Disease duration is correlative with age and partially reflecting the therapeutic period of GC. Long-term GC therapy and high cumulative dose have been proved to be strongly related to OP and fragile fracture [16, 46]. In a previous South Korean study [5] showed that evaluated cumulative GC dose did not correlate with reduced BMD in different detective sites but those who had a history of taking GCs. Likewise, our results showed a higher risk of bone loss upon chronic GC therapeutic history.

In addition, we found regular alcohol and cigarette intake had a protective effect upon osteopenia and osteoporosis in older patients without GC therapy, but there were still insufficient samples and undetailed daily and period of consumption in our study. A British study [47] on 651 young males showed that moderate alcohol intake perhaps benefited to BMD, but smoking was detrimental, even short duration of smoking.

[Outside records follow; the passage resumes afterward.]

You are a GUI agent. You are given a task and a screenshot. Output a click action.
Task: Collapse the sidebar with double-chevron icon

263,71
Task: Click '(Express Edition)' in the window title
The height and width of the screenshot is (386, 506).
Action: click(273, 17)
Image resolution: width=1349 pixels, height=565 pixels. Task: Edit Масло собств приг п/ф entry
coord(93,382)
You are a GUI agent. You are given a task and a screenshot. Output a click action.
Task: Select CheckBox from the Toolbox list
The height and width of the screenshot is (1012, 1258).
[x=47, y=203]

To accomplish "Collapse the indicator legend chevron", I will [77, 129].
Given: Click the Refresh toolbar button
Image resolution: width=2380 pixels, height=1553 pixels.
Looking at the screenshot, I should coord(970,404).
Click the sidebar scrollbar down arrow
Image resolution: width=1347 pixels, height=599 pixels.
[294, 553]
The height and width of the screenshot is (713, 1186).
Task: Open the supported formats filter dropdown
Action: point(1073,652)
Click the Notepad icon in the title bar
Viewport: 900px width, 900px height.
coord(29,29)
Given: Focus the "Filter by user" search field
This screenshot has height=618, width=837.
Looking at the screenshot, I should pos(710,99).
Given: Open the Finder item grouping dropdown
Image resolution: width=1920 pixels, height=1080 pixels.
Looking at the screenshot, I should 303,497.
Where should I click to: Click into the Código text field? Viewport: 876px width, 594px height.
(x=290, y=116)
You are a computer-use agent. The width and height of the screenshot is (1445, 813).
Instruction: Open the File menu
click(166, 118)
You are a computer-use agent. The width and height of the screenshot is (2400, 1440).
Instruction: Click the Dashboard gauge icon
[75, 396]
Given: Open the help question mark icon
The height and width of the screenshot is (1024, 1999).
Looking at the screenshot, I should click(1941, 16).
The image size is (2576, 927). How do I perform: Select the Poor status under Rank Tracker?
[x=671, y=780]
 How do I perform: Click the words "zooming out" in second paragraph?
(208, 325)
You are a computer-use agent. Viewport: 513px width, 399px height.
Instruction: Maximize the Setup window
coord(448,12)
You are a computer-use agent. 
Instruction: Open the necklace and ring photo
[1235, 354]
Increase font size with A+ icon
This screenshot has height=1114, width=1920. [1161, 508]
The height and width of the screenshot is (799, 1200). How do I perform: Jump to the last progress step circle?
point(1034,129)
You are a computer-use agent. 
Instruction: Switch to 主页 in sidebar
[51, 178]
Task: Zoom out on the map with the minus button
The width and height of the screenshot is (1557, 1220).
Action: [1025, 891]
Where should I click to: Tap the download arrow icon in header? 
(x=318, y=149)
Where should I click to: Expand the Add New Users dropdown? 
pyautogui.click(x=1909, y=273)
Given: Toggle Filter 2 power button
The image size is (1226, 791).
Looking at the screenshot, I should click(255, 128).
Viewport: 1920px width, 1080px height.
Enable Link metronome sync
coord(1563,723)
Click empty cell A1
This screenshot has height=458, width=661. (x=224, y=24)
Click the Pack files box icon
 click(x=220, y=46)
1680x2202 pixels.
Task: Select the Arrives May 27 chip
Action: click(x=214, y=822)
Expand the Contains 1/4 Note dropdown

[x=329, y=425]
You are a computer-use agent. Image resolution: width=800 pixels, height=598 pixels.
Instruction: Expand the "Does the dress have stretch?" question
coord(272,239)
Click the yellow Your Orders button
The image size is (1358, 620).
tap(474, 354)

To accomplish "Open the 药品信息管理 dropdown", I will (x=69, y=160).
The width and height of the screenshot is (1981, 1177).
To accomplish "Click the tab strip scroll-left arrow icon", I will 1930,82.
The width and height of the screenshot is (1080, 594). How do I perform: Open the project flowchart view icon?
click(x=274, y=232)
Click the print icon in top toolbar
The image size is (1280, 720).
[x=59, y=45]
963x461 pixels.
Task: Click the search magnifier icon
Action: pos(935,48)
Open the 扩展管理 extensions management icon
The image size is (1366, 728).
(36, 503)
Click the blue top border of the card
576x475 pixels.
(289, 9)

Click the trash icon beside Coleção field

This study has limitations. First, we could not exclude the possibility of patient selection bias, because the 4 centers participating in this study were tertiary referral centers in Southern China. Second, in-patients with higher disease activity and longer disease duration, and healthy subjects with higher traditional risks are more willing to receive BMD examinations because hospitalized patients can reimburse the fee BMD test cost. Therefore, our study revealed a higher prevalence of OP than the previous reported. Third, cross-sectional studies could not control baseline as balanced as prospective study; it could not reveal dynamic changes with time, neither. We are looking forward to a long-term follow-up study on the BMD change, and to demonstrate potential risk factors of bone loss in rheumatic patients.